• **TEXT SHOWN**

◇ ◇ ◇ ◇ ◇

Cooperative control and optimization of robotic agents

Abstract

The cooperate behavior that emerges from the interactions among simple multi-agent robots along with the solution possibilities these interactions provide, has formed part of the growing research areas in recent years within the confines of artificial intelligence. In this thesis, we explore these possibilities leveraging single and multi-objective optimization on a machine-learning algorithm: the artificial neural network. The rationale is to achieve goal oriented collaborative control (group behavior) with regard to localizing multiple gradient sources during search operations. With a view to solving the multisource localization problem, we develop an ingenious hybrid metaheuristics algorithm for optimizing exploration (search-oriented) and exploitation (goal-oriented) in both fully observable and partially observable domains. We compared the performance of our model with the existing state of the art metaheuristic algorithms such as Simulated Annealing (SA), Cuckoo-search (CK), Particle Swarm Optimization (PSO) and Genetic Algorithm (GA) using 30 standard benchmark complex objective functions. Results showed significant improvement. The homing (goal-oriented) operation introduced novel concepts for accelerating off-policy reinforcement learning algorithm for Partially Observable Markov Decision Processes (POMDP) via dynamic programming on a multi-agent framework. Finally, we demonstrated an ingenious approach to the resampling phase of Monte Carlo’s particle filter (for robot localization) which showed relatively significant improvement in the belief state estimation accuracy with respect to ground truth within POMDP domains. The contribution of this research is twofold: firstly, it presents a framework for search optimization while localizing multiple emission sources. Secondly, it presents ingenious concepts for foraging, gradient source localization along with the potential for search and rescue operations within POMDP environments.

◇ ◇ ◇ ◇ ◇

• **RECORDS SUPPLIED**
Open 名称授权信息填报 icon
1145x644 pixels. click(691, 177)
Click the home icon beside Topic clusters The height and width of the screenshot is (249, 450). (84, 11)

◇ ◇ ◇ ◇ ◇

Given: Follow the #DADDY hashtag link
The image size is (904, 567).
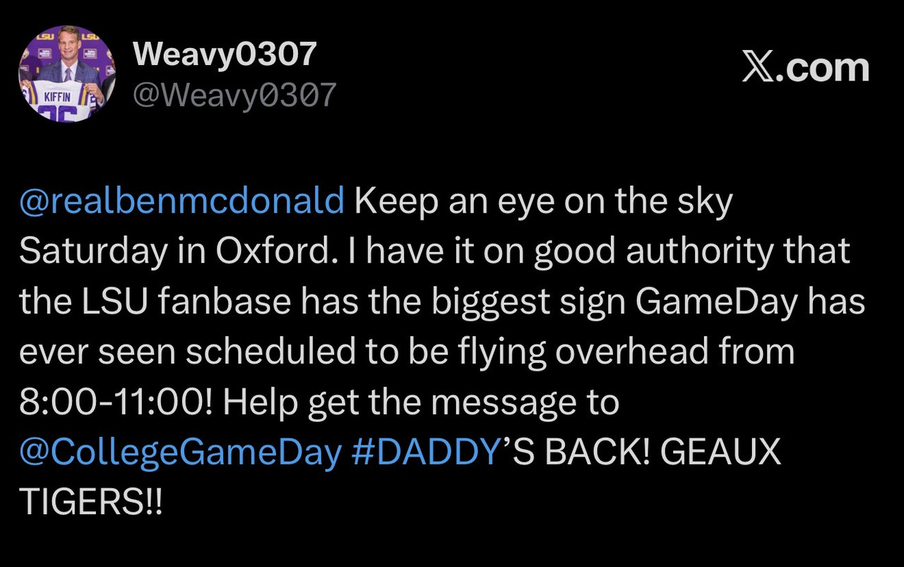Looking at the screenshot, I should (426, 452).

◇ ◇ ◇ ◇ ◇

• **YOUR INSTRUCTIONS**
Summarize the abstract on cooperative control of robotic agents in two sentences. Rely only on the abstract, not on the rows.

• **ANSWER AREA**
The thesis applies single and multi-objective optimization to an artificial neural network to achieve goal-oriented collaborative control of multi-agent robots that localize multiple gradient sources. It develops a hybrid metaheuristics algorithm that showed significant improvement over Simulated Annealing, Cuckoo-search, Particle Swarm Optimization, and Genetic Algorithm on 30 benchmark functions, and it presents an approach to the resampling phase of Monte Carlo's particle filter that improved belief state estimation accuracy within POMDP domains.